Read the entries that follow and give each one again precisely.

** Opening Data provided block **

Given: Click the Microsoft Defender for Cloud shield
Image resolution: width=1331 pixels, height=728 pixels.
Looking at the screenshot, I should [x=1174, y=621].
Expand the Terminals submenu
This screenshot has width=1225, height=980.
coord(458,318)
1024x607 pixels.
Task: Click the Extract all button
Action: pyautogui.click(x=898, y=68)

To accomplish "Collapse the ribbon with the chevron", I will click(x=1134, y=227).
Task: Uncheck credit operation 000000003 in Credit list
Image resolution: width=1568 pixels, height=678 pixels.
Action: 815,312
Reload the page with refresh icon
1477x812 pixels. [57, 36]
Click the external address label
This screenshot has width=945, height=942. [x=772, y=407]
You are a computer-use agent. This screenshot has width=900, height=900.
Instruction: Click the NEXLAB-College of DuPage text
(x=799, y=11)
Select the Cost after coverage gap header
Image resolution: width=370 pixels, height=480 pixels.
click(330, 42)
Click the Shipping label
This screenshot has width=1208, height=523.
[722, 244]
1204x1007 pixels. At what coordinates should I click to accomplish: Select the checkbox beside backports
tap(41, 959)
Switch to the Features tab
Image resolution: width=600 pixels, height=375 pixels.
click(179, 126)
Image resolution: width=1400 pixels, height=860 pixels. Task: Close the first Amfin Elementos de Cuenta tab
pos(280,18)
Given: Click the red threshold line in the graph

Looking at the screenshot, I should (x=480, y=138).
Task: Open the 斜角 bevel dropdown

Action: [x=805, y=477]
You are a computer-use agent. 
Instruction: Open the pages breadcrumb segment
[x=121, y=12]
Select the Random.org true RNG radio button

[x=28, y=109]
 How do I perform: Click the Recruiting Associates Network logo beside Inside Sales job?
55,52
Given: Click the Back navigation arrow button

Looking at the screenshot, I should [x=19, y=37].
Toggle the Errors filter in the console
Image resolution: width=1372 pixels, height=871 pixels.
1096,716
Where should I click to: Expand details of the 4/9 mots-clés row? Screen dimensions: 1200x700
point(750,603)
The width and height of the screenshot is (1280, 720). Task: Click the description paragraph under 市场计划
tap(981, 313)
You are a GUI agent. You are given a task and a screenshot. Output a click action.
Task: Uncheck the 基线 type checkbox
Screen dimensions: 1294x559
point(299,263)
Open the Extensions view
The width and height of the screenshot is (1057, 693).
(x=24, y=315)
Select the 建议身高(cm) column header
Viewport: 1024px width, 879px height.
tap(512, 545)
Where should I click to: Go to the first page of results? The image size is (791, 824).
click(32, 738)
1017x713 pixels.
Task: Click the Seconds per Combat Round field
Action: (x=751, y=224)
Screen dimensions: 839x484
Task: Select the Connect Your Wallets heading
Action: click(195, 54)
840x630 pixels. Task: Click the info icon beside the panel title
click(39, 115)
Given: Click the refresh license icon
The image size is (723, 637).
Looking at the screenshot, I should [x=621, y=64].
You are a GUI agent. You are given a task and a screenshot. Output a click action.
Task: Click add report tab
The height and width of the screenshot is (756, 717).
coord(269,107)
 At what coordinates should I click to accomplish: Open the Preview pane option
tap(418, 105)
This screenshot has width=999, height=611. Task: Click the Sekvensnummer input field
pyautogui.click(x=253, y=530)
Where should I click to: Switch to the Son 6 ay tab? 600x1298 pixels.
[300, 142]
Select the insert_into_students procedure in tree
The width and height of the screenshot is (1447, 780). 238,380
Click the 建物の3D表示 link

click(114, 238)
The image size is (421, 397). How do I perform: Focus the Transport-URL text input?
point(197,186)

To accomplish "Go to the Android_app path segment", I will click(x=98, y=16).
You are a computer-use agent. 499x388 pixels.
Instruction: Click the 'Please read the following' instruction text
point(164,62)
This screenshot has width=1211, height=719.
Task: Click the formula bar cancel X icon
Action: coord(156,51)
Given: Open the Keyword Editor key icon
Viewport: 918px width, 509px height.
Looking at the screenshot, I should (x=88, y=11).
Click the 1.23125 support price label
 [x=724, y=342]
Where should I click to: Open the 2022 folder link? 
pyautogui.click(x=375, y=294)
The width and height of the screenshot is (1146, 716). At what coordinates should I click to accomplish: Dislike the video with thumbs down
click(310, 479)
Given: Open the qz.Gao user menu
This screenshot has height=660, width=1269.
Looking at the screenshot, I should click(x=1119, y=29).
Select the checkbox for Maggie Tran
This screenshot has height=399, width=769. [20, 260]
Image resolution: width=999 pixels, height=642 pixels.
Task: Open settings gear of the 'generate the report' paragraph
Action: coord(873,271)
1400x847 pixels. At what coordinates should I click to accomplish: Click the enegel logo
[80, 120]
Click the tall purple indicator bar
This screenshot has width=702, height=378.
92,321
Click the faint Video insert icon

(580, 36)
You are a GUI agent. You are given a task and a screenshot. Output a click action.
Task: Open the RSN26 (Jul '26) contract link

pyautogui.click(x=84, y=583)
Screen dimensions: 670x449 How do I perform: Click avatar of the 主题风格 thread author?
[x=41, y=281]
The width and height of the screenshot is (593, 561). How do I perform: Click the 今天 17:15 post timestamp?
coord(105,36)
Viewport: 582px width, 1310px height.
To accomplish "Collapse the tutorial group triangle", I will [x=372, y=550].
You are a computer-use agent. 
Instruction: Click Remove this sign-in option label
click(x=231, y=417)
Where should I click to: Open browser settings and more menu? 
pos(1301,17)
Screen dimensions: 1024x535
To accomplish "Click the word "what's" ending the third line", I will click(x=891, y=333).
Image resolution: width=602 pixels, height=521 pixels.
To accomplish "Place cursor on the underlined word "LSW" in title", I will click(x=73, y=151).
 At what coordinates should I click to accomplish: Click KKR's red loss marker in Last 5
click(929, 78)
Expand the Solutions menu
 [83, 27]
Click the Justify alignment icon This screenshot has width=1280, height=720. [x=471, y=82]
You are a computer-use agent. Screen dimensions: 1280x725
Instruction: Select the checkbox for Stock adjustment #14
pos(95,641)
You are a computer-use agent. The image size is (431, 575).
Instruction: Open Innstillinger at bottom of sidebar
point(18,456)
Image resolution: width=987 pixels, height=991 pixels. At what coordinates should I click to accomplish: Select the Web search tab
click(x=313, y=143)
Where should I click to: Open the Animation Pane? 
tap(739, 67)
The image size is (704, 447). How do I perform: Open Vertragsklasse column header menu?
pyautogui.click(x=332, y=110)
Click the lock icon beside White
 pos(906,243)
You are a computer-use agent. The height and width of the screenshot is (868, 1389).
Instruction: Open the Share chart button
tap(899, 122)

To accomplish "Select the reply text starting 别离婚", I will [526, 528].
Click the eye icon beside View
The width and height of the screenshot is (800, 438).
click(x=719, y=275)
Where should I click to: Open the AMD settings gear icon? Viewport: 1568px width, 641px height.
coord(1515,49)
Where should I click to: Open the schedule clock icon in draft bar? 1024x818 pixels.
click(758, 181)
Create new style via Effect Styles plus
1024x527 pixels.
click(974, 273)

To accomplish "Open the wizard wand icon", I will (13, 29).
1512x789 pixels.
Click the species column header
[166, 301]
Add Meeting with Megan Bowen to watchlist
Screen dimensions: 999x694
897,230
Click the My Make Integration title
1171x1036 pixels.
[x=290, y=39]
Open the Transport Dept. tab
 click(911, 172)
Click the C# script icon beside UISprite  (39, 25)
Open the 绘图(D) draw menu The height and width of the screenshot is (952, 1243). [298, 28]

** Closing Data provided block **

→ Solution for this task:
Given: Click the Microsoft Defender for Cloud shield
Image resolution: width=1331 pixels, height=728 pixels.
Looking at the screenshot, I should [x=1174, y=621].
Expand the Terminals submenu
This screenshot has width=1225, height=980.
coord(458,318)
1024x607 pixels.
Task: Click the Extract all button
Action: pyautogui.click(x=898, y=68)

To accomplish "Collapse the ribbon with the chevron", I will click(x=1134, y=227).
Task: Uncheck credit operation 000000003 in Credit list
Image resolution: width=1568 pixels, height=678 pixels.
Action: 815,312
Reload the page with refresh icon
1477x812 pixels. [57, 36]
Click the external address label
This screenshot has width=945, height=942. [x=772, y=407]
You are a computer-use agent. This screenshot has width=900, height=900.
Instruction: Click the NEXLAB-College of DuPage text
(x=799, y=11)
Select the Cost after coverage gap header
Image resolution: width=370 pixels, height=480 pixels.
click(330, 42)
Click the Shipping label
This screenshot has width=1208, height=523.
[722, 244]
1204x1007 pixels. At what coordinates should I click to accomplish: Select the checkbox beside backports
tap(41, 959)
Switch to the Features tab
Image resolution: width=600 pixels, height=375 pixels.
click(179, 126)
Image resolution: width=1400 pixels, height=860 pixels. Task: Close the first Amfin Elementos de Cuenta tab
pos(280,18)
Given: Click the red threshold line in the graph

Looking at the screenshot, I should (x=480, y=138).
Task: Open the 斜角 bevel dropdown

Action: [x=805, y=477]
You are a computer-use agent. 
Instruction: Open the pages breadcrumb segment
[x=121, y=12]
Select the Random.org true RNG radio button

[x=28, y=109]
 How do I perform: Click the Recruiting Associates Network logo beside Inside Sales job?
55,52
Given: Click the Back navigation arrow button

Looking at the screenshot, I should [x=19, y=37].
Toggle the Errors filter in the console
Image resolution: width=1372 pixels, height=871 pixels.
1096,716
Where should I click to: Expand details of the 4/9 mots-clés row? Screen dimensions: 1200x700
point(750,603)
The width and height of the screenshot is (1280, 720). Task: Click the description paragraph under 市场计划
tap(981, 313)
You are a GUI agent. You are given a task and a screenshot. Output a click action.
Task: Uncheck the 基线 type checkbox
Screen dimensions: 1294x559
point(299,263)
Open the Extensions view
The width and height of the screenshot is (1057, 693).
(x=24, y=315)
Select the 建议身高(cm) column header
Viewport: 1024px width, 879px height.
tap(512, 545)
Where should I click to: Go to the first page of results? The image size is (791, 824).
click(32, 738)
1017x713 pixels.
Task: Click the Seconds per Combat Round field
Action: (x=751, y=224)
Screen dimensions: 839x484
Task: Select the Connect Your Wallets heading
Action: click(195, 54)
840x630 pixels. Task: Click the info icon beside the panel title
click(39, 115)
Given: Click the refresh license icon
The image size is (723, 637).
Looking at the screenshot, I should [x=621, y=64].
You are a GUI agent. You are given a task and a screenshot. Output a click action.
Task: Click add report tab
The height and width of the screenshot is (756, 717).
coord(269,107)
 At what coordinates should I click to accomplish: Open the Preview pane option
tap(418, 105)
This screenshot has width=999, height=611. Task: Click the Sekvensnummer input field
pyautogui.click(x=253, y=530)
Where should I click to: Switch to the Son 6 ay tab? 600x1298 pixels.
[300, 142]
Select the insert_into_students procedure in tree
The width and height of the screenshot is (1447, 780). 238,380
Click the 建物の3D表示 link

click(114, 238)
The image size is (421, 397). How do I perform: Focus the Transport-URL text input?
point(197,186)

To accomplish "Go to the Android_app path segment", I will click(x=98, y=16).
You are a computer-use agent. 499x388 pixels.
Instruction: Click the 'Please read the following' instruction text
point(164,62)
This screenshot has width=1211, height=719.
Task: Click the formula bar cancel X icon
Action: coord(156,51)
Given: Open the Keyword Editor key icon
Viewport: 918px width, 509px height.
Looking at the screenshot, I should (x=88, y=11).
Click the 1.23125 support price label
 [x=724, y=342]
Where should I click to: Open the 2022 folder link? 
pyautogui.click(x=375, y=294)
The width and height of the screenshot is (1146, 716). At what coordinates should I click to accomplish: Dislike the video with thumbs down
click(310, 479)
Given: Open the qz.Gao user menu
This screenshot has height=660, width=1269.
Looking at the screenshot, I should click(x=1119, y=29).
Select the checkbox for Maggie Tran
This screenshot has height=399, width=769. [20, 260]
Image resolution: width=999 pixels, height=642 pixels.
Task: Open settings gear of the 'generate the report' paragraph
Action: coord(873,271)
1400x847 pixels. At what coordinates should I click to accomplish: Click the enegel logo
[80, 120]
Click the tall purple indicator bar
This screenshot has width=702, height=378.
92,321
Click the faint Video insert icon

(580, 36)
You are a GUI agent. You are given a task and a screenshot. Output a click action.
Task: Open the RSN26 (Jul '26) contract link

pyautogui.click(x=84, y=583)
Screen dimensions: 670x449 How do I perform: Click avatar of the 主题风格 thread author?
[x=41, y=281]
The width and height of the screenshot is (593, 561). How do I perform: Click the 今天 17:15 post timestamp?
coord(105,36)
Viewport: 582px width, 1310px height.
To accomplish "Collapse the tutorial group triangle", I will [x=372, y=550].
You are a computer-use agent. 
Instruction: Click Remove this sign-in option label
click(x=231, y=417)
Where should I click to: Open browser settings and more menu? 
pos(1301,17)
Screen dimensions: 1024x535
To accomplish "Click the word "what's" ending the third line", I will click(x=891, y=333).
Image resolution: width=602 pixels, height=521 pixels.
To accomplish "Place cursor on the underlined word "LSW" in title", I will click(x=73, y=151).
 At what coordinates should I click to accomplish: Click KKR's red loss marker in Last 5
click(929, 78)
Expand the Solutions menu
 [83, 27]
Click the Justify alignment icon This screenshot has width=1280, height=720. [x=471, y=82]
You are a computer-use agent. Screen dimensions: 1280x725
Instruction: Select the checkbox for Stock adjustment #14
pos(95,641)
You are a computer-use agent. The image size is (431, 575).
Instruction: Open Innstillinger at bottom of sidebar
point(18,456)
Image resolution: width=987 pixels, height=991 pixels. At what coordinates should I click to accomplish: Select the Web search tab
click(x=313, y=143)
Where should I click to: Open the Animation Pane? 
tap(739, 67)
The image size is (704, 447). How do I perform: Open Vertragsklasse column header menu?
pyautogui.click(x=332, y=110)
Click the lock icon beside White
 pos(906,243)
You are a computer-use agent. The height and width of the screenshot is (868, 1389).
Instruction: Open the Share chart button
tap(899, 122)

To accomplish "Select the reply text starting 别离婚", I will [526, 528].
Click the eye icon beside View
The width and height of the screenshot is (800, 438).
click(x=719, y=275)
Where should I click to: Open the AMD settings gear icon? Viewport: 1568px width, 641px height.
coord(1515,49)
Where should I click to: Open the schedule clock icon in draft bar? 1024x818 pixels.
click(758, 181)
Create new style via Effect Styles plus
1024x527 pixels.
click(974, 273)

To accomplish "Open the wizard wand icon", I will (13, 29).
1512x789 pixels.
Click the species column header
[166, 301]
Add Meeting with Megan Bowen to watchlist
Screen dimensions: 999x694
897,230
Click the My Make Integration title
1171x1036 pixels.
[x=290, y=39]
Open the Transport Dept. tab
 click(911, 172)
Click the C# script icon beside UISprite  (39, 25)
Open the 绘图(D) draw menu The height and width of the screenshot is (952, 1243). [298, 28]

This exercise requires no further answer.